- TASK DESCRIPTION: Every entry below is to be returned unchanged. Images are not part of the copy.

--- THE INPUT Enclosed Below ---

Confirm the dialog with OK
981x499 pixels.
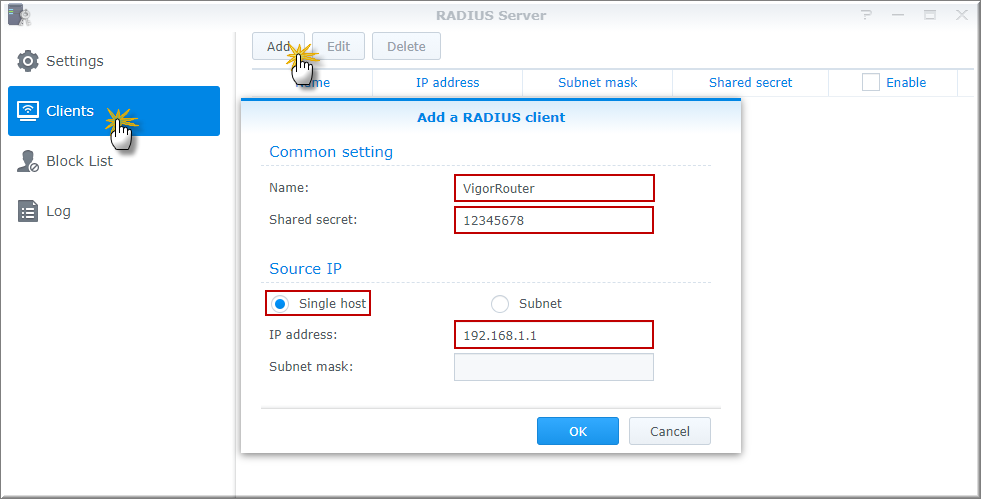click(x=578, y=431)
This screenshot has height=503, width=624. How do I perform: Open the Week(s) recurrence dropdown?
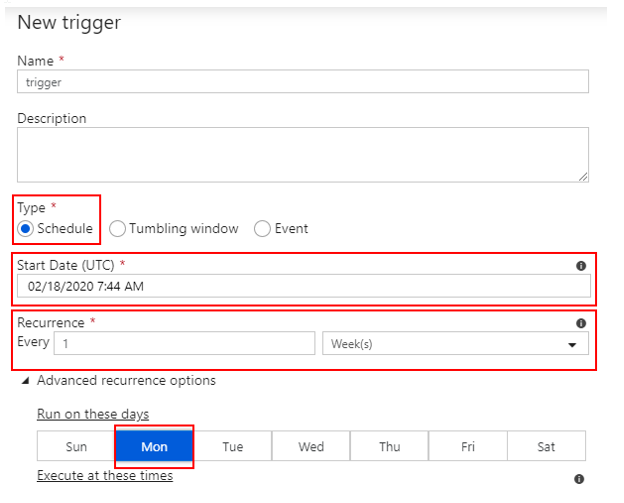pyautogui.click(x=455, y=344)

--- End of Enclosed THE INPUT ---

- FINISHED EXERCISE:
Confirm the dialog with OK
981x499 pixels.
click(x=578, y=431)
This screenshot has height=503, width=624. How do I perform: Open the Week(s) recurrence dropdown?
pyautogui.click(x=455, y=344)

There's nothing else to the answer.